Appellants' principal contention is that the new government is not bound by the election board's determination because the Board, in registering voters, was a different agency performing a different function than was the new Department of Immigration when it began identifying persons qualified for citizenship. In our view this argument ignores the unique historical context of this case. The Board was to supervise the first election to establish a new government. The government was to be elected by a citizenry that had been described but not yet identified. It therefore was the function of the election board to identify those persons qualified for citizenship; it was performing the same task later performed by the Department of Immigration under the same constitutional standards. For purposes of identifying citizens, the Department of Immigration was the successor agency to the election board.
The situation in this case must be distinguished from those involving one agency's consideration of an issue which has already been determined by another agency with different substantive jurisdiction. See, e.g., FTC v. Texaco, Inc., 555 F.2d 862 (D.C.Cir.) (en banc), cert. denied, 431 U.S. 974, 97 S.Ct. 2939, 53 L.Ed.2d 1072 (1977), cited by appellants. In this case both agencies were applying the same constitutional criteria for citizenship. We are familiar with only one case involving conflicting agency decisions with respect to the specific issue of citizenship. Cartier v. Secretary of State, 356 F.Supp. 460 (D.D.C.1973), remanded, 506 F.2d 191 (D.C.Cir.1974), cert. denied, 421 U.S. 947, 95 S.Ct. 1677, 44 L.Ed.2d 101 (1975). Cartier involved inconsistent citizenship rulings by the Department of State and the Attorney General. The district court held that the Attorney General was bound by the State Department's prior determination. That decision supports the district court's decision here. The court of appeals reversed on procedural grounds, but Judge McGowan's opinion commented on the need for flexibility in the application of the doctrine of administrative res judicata:
The question of the applicability of the doctrine of administrative res judicata to determinations made pursuant to the Immigration and Nationality Act is likewise a complex and difficult question. While the doctrine of administrative res judicata has in recent years found increasing acceptance in some areas of administrative law, it has not evolved into a rigid system that is to be blindly applied in every context. As Professor Davis recently observed, "(t)he sound view is ... to use the doctrine of res judicata when the reasons for it are present in full force, to modify it when modification is needed, and to reject it when the reasons against it outweigh those in its favor." K. Davis, Administrative Law Text, § 18.02, at 360 (1972)....
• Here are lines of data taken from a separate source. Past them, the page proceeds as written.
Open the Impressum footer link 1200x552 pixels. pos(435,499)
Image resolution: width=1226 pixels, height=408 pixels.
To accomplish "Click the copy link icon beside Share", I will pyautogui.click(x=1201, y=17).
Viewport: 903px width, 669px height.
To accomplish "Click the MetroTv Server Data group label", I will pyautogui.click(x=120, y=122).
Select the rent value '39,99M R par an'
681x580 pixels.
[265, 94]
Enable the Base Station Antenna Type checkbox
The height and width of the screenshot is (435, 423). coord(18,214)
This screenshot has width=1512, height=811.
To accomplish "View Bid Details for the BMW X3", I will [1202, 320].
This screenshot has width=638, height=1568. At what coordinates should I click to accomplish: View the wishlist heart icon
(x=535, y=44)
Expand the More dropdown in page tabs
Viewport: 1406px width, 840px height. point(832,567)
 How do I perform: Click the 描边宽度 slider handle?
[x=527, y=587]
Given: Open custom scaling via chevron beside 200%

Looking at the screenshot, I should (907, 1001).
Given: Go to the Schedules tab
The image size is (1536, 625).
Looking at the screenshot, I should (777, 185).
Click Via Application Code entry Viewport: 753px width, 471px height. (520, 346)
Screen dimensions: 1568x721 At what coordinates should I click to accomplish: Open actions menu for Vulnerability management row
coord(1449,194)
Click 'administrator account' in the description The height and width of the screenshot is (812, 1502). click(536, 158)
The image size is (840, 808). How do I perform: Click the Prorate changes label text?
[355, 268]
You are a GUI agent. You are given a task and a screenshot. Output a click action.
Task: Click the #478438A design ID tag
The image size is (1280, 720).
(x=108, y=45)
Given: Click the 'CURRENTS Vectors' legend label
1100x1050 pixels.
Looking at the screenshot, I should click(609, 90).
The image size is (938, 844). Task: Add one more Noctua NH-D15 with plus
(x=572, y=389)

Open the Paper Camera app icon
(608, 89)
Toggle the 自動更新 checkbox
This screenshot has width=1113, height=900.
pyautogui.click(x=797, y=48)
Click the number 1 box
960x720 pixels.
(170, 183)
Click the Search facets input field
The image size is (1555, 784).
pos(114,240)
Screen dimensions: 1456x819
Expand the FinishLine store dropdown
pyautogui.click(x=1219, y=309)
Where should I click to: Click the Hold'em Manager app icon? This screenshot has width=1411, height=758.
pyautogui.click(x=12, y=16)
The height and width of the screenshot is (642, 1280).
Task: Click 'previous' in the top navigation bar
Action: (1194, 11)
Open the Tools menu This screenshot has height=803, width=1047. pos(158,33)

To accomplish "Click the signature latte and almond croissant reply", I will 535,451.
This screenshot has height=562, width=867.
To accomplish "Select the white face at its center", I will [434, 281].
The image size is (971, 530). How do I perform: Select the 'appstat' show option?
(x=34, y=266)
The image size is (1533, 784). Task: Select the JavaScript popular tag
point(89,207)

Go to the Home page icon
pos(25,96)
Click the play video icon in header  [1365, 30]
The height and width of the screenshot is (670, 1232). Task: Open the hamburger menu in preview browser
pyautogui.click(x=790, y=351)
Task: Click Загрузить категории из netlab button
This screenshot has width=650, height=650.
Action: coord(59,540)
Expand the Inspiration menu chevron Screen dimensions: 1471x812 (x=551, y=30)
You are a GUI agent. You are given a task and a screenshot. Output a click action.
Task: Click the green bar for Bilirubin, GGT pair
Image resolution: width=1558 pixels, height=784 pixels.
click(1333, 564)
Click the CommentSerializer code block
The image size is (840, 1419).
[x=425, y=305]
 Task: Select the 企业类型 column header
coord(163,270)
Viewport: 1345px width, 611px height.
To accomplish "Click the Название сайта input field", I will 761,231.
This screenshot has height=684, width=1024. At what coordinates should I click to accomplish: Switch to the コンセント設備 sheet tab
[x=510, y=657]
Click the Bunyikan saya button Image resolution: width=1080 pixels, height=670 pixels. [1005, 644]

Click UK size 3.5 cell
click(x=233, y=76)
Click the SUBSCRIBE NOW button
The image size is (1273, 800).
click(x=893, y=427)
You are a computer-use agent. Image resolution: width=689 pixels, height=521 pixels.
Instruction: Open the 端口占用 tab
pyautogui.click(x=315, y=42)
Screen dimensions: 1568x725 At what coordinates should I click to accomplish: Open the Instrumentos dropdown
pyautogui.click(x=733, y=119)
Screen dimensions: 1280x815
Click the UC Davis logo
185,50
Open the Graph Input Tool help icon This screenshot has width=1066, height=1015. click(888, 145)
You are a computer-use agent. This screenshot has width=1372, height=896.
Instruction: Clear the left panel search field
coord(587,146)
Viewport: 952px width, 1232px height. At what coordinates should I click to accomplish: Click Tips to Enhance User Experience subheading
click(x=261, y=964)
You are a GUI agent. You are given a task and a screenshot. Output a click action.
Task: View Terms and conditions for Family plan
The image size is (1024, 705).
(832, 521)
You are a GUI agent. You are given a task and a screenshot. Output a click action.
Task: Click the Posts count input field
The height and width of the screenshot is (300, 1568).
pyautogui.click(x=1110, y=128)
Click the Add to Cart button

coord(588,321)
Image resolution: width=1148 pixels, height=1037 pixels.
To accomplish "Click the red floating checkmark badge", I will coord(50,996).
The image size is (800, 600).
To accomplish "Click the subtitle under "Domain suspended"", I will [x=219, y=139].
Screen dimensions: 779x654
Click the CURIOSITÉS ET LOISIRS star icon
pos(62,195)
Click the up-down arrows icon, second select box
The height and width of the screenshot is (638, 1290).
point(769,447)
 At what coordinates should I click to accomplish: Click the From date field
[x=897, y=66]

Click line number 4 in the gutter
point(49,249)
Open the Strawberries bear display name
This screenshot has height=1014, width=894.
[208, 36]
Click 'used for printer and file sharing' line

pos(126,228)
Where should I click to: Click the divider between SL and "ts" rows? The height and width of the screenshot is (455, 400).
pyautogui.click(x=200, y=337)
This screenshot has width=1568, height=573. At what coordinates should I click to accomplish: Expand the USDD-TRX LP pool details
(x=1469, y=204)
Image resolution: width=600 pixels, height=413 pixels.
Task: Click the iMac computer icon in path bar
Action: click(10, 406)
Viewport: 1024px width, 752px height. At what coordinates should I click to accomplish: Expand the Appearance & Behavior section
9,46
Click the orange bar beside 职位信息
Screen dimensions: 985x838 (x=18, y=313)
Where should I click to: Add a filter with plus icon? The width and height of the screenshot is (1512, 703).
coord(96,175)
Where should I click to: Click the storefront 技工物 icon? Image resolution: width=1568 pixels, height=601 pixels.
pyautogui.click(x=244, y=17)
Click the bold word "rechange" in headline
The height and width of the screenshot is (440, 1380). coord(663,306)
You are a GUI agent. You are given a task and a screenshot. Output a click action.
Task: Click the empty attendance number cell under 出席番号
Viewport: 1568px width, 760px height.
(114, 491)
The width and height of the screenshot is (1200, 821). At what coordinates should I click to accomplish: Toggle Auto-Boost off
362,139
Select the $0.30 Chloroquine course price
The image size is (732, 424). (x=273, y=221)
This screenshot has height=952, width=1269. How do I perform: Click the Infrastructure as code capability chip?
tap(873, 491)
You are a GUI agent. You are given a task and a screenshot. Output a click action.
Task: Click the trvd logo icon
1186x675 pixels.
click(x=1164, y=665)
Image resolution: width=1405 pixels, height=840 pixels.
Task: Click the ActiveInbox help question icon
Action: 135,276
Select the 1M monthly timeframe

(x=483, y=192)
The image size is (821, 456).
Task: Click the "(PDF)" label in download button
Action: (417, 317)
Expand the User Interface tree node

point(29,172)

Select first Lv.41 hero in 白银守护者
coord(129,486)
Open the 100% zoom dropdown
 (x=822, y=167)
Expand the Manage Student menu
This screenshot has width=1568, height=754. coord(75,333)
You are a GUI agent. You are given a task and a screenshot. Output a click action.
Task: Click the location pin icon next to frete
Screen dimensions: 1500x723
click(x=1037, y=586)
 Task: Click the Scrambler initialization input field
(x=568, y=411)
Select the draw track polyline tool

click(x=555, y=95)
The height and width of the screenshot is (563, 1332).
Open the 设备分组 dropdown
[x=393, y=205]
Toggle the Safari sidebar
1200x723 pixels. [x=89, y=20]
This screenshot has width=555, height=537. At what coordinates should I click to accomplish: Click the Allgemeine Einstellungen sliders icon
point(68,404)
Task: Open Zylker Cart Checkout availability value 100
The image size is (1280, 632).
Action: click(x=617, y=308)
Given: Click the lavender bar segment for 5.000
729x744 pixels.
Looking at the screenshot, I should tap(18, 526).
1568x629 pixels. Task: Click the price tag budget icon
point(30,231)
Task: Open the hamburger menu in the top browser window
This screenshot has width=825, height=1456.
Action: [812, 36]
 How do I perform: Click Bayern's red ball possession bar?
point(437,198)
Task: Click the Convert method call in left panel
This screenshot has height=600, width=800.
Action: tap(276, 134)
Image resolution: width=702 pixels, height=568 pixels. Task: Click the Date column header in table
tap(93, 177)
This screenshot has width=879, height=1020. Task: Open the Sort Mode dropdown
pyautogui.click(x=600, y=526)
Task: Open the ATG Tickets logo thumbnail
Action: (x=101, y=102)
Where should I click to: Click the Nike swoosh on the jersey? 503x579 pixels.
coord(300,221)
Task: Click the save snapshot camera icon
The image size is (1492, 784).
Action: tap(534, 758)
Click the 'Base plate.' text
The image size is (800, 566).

The Immigration and Nationality Act is silent on the question of the kind of impact that a State Department determination of this kind should have on other federal agencies charged with administration of the Act....
It is apparent from the bifurcation of responsibilities that each agency will be called upon to address similar issues in different contexts.
Cartier, supra, 506 F.2d at 196-97 (footnote omitted).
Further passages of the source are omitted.